Records to use »
————

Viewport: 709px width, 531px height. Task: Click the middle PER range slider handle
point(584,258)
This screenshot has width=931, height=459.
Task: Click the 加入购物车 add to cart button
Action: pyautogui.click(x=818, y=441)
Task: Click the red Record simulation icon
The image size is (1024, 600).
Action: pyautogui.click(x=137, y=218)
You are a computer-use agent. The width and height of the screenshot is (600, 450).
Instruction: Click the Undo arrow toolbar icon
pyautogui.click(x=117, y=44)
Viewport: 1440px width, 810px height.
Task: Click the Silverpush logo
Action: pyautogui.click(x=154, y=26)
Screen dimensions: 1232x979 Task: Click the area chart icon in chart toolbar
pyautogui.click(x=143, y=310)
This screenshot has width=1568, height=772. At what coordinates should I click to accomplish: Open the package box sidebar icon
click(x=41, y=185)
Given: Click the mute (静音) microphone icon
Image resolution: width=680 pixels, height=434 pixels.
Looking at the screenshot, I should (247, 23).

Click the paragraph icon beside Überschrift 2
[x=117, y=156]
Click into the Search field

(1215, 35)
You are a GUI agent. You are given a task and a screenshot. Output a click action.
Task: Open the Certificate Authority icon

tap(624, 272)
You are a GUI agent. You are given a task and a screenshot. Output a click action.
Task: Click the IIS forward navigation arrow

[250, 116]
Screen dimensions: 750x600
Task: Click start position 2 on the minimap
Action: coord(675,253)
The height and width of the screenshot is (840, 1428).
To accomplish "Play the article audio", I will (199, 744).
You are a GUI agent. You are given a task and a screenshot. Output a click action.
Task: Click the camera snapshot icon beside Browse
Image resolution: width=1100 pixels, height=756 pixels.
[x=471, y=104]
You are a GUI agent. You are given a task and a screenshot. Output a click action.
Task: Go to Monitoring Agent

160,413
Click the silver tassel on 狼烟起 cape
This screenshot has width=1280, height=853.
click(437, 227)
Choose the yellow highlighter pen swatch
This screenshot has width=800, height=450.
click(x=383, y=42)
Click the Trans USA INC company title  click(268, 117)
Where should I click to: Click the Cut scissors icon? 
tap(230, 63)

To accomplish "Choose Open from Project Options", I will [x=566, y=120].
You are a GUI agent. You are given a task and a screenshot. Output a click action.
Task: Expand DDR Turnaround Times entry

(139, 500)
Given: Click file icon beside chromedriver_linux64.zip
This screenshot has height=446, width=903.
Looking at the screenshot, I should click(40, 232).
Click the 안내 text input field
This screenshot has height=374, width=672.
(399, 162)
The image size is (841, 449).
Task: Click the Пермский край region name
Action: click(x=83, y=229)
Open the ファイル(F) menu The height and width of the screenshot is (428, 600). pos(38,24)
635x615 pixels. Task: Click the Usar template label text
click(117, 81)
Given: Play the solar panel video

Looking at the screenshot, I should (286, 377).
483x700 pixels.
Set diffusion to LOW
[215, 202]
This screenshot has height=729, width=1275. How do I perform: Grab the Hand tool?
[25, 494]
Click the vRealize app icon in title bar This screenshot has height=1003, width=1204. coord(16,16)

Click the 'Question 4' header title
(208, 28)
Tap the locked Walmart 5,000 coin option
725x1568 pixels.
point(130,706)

————

Aim »
How many lines in the listing above contain the string "accomplish"? Case counts, and the reply should be the number alone.

Complete output »
3